Kalla mengatakan ekonomi biaya tinggi masih menghambat investasi. Biaya tinggi itu disebabkan suku bunga tinggi, infrastruktur yang buruk, dan birokrasi.
Pemerintah optimistis hambatan infrastruktur selesai tahun depan. Saat ini, katanya, pemerintah tengah menggarap proyek jalan tol yang diprediksi mampu mengatasi hambatan itu.

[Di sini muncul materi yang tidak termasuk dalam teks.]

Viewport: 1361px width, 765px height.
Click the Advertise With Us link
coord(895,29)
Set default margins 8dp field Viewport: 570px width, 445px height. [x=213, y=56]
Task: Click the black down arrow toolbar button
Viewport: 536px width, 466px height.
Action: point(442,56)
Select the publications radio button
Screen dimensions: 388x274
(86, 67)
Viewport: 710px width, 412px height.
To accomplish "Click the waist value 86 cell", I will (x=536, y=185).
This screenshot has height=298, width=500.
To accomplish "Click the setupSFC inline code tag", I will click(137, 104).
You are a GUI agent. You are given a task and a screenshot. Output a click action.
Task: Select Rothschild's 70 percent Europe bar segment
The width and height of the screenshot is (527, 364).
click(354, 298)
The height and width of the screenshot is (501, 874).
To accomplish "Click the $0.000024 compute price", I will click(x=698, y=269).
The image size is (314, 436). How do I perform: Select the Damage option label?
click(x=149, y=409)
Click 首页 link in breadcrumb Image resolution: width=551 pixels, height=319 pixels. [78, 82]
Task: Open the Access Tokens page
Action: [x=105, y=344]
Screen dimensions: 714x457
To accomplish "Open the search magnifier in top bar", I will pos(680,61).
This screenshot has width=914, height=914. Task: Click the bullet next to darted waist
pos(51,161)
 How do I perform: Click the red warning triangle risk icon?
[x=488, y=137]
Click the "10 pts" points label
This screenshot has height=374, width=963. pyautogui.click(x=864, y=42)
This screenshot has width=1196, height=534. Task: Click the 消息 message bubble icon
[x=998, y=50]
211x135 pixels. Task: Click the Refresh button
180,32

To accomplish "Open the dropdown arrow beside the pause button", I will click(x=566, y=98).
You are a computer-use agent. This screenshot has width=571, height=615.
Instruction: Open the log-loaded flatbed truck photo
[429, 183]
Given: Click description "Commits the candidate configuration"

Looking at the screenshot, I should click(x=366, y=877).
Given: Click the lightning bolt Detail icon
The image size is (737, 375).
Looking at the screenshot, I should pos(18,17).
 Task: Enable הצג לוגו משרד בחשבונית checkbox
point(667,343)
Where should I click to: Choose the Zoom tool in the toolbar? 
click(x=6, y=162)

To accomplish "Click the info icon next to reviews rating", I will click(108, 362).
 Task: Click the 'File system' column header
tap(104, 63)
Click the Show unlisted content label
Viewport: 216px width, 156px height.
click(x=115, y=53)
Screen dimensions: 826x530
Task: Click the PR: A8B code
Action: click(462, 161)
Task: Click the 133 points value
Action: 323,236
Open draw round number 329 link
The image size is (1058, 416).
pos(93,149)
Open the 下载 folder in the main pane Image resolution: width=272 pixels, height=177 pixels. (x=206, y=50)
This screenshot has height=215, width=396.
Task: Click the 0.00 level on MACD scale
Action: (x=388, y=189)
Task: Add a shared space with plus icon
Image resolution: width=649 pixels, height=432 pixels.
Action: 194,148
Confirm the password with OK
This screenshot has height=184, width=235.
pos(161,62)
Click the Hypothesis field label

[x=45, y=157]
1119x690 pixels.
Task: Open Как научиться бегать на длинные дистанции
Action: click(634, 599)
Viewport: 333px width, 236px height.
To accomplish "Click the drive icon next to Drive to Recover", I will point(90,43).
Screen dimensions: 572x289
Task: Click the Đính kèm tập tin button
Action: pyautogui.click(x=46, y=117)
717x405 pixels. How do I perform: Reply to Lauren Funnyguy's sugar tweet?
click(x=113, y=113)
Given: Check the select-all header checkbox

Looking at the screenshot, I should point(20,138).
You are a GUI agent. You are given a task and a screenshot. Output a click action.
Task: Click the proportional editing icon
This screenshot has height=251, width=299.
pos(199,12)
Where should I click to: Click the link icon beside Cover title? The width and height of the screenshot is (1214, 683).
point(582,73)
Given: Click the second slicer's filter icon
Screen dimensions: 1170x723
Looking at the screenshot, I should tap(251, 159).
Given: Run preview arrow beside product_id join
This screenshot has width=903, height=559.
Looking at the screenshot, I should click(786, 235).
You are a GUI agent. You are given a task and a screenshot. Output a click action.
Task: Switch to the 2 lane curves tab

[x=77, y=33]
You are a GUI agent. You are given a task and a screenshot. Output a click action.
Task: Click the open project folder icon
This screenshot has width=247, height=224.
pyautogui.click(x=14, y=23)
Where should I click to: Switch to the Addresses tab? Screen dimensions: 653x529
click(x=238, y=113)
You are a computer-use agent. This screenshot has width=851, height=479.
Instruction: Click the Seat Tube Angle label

Selain itu, pemerintah tengah membangun pembangkit listrik 10 ribu megawatt. Sehingga, kata Kalla, pasokan listrik untuk Jawa-Bali pasti terpenuhi. Rencananya, pembangkit listrik sudah mulai bisa menghasilkan tahun depan. Pemadaman listrik pun dijamin tidak terjadi. "Tunggu satu tahun lagi," ujarnya.
Anggaran infrastruktur, kata dia, dialokasikan dari APBN, APBD, serta swasta yang dijamin pemerintah. Menurut dia, alokasi anggaran infrastruktur yang ada pada swasta jauh lebih banyak dibanding APBN. "APBN hanya untuk mendorong berjalannya proyek infrastruktur," katanya.
Selama tiga tahun belakangan, ujarnya, anggaran infrastruktur hampir mencapai Rp 200 triliun. Anggaran itu untuk pembangunan listrik, jalan tol, pelabuhan, serta telekomunikasi.